Collected data
—————
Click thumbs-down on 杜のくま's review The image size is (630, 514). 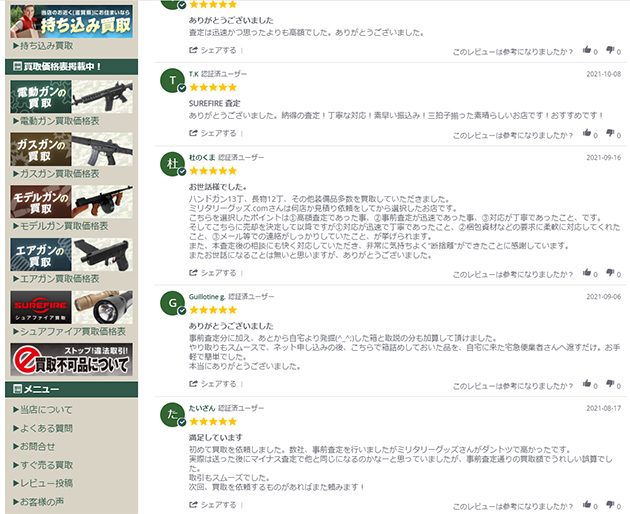click(x=610, y=273)
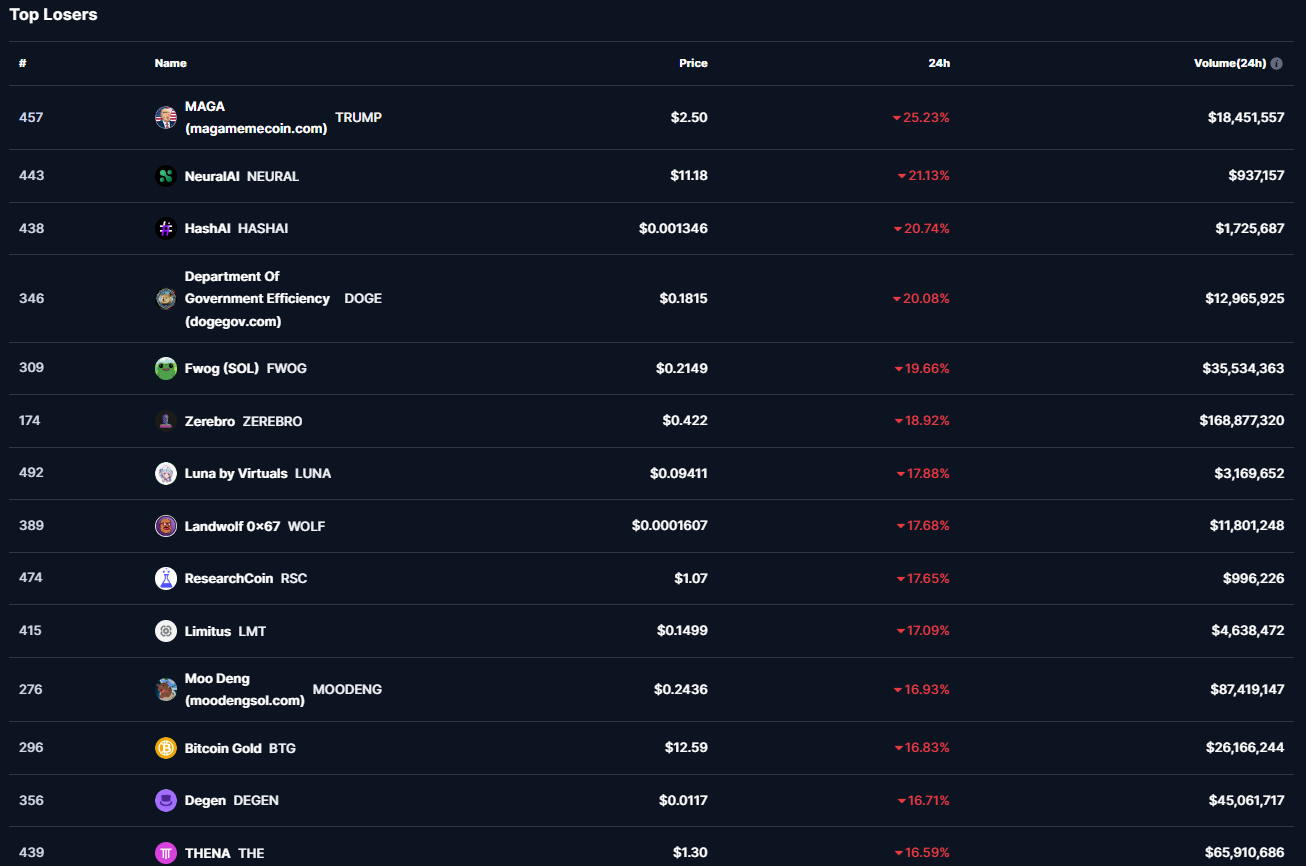Click the HashAI hashtag logo icon

click(166, 229)
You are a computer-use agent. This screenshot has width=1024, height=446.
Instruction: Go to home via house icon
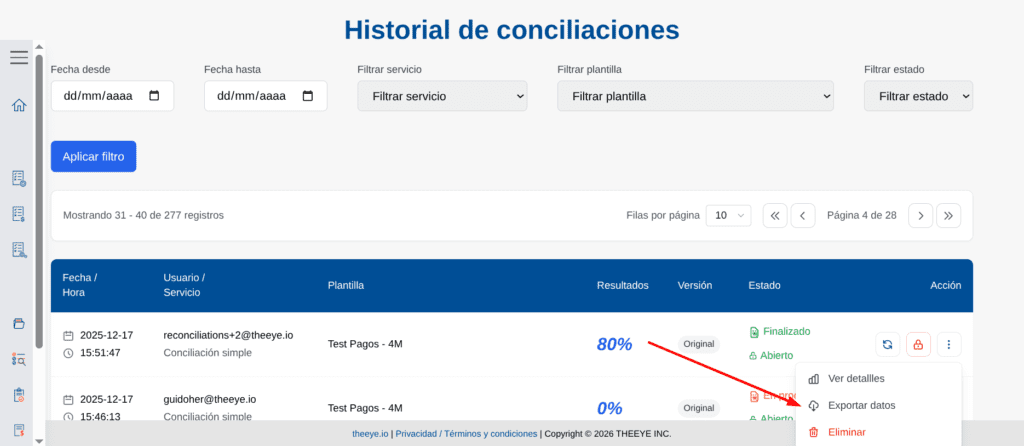(x=18, y=105)
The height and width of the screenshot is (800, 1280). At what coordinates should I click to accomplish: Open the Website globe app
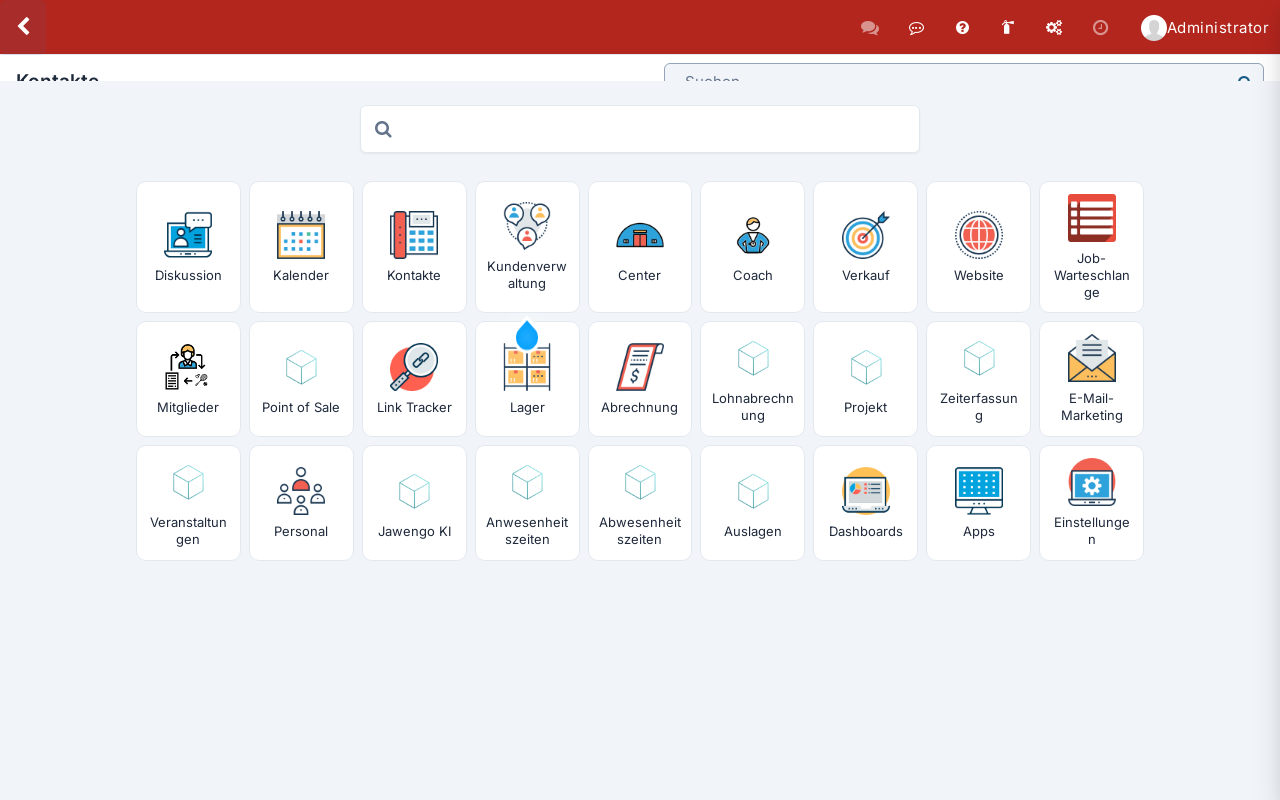pyautogui.click(x=978, y=247)
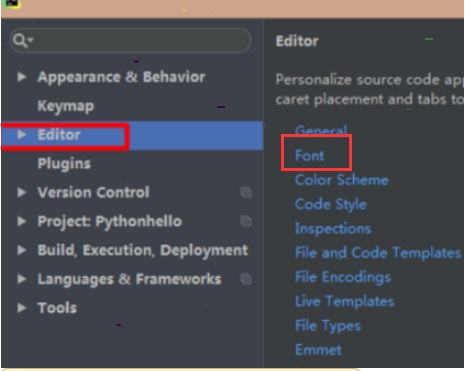Open the Live Templates link
The height and width of the screenshot is (371, 466).
(x=345, y=301)
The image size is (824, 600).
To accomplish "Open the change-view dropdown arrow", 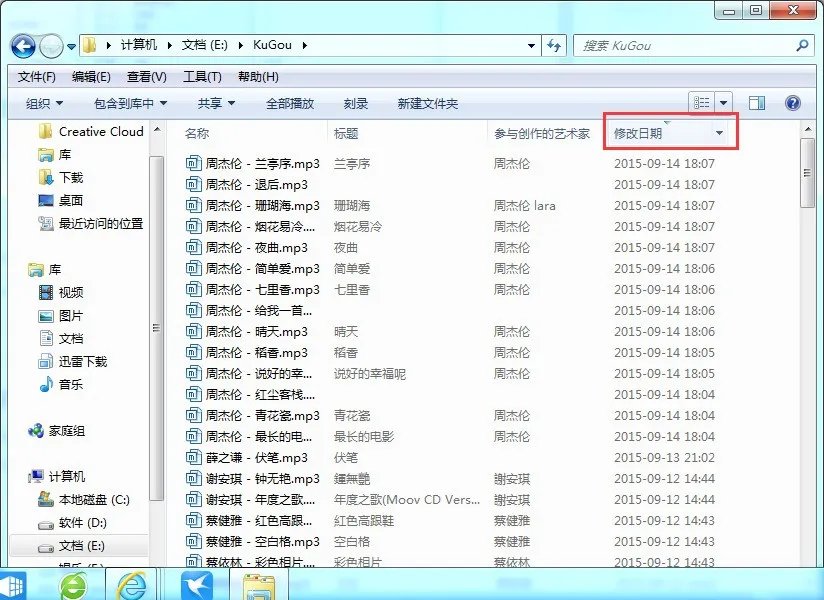I will click(723, 101).
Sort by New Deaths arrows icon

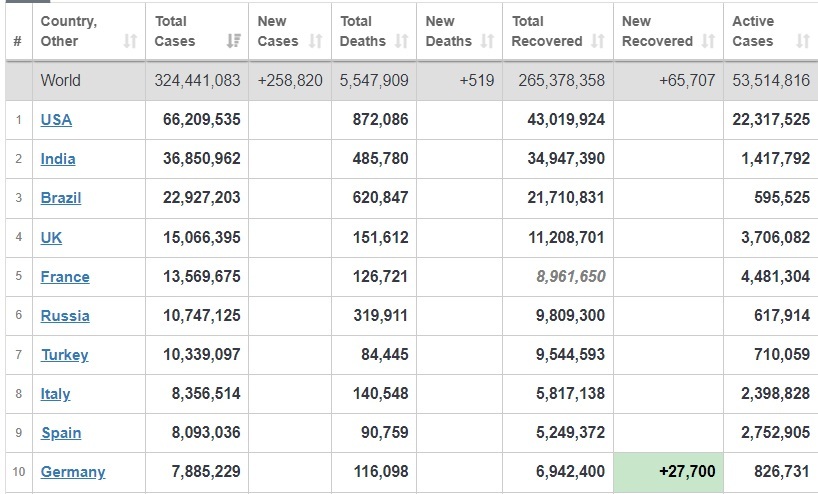[x=487, y=41]
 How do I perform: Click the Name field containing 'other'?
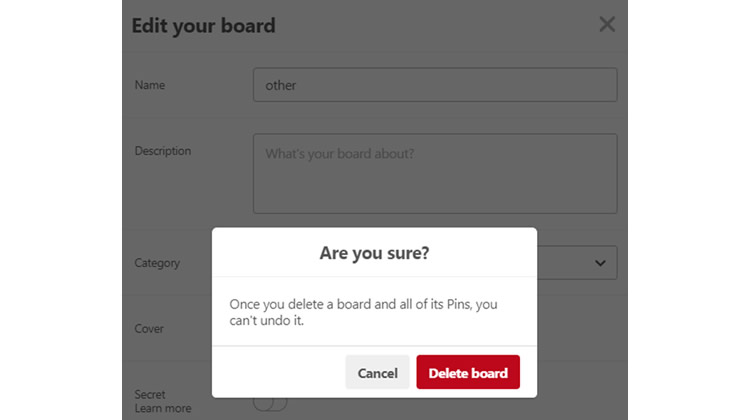coord(435,85)
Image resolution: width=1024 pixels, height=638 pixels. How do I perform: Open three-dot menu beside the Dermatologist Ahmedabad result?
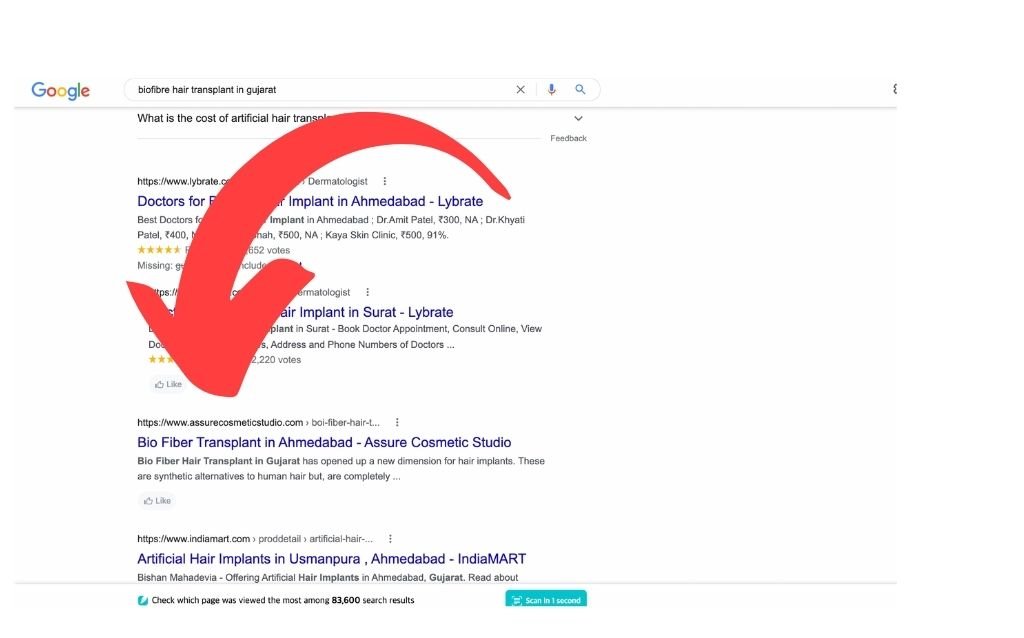point(385,182)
—————
▶ WHAT THIS TASK INVOLVES: Would you retype the lines from the line containing "How do I perform: Click" to the final line of the entries above, exactly as given and without pictures?

▶ RESULT FOR THIS EXERCISE:
 How do I perform: Click the Name field containing 'other'?
coord(435,85)
Image resolution: width=1024 pixels, height=638 pixels. How do I perform: Open three-dot menu beside the Dermatologist Ahmedabad result?
point(385,182)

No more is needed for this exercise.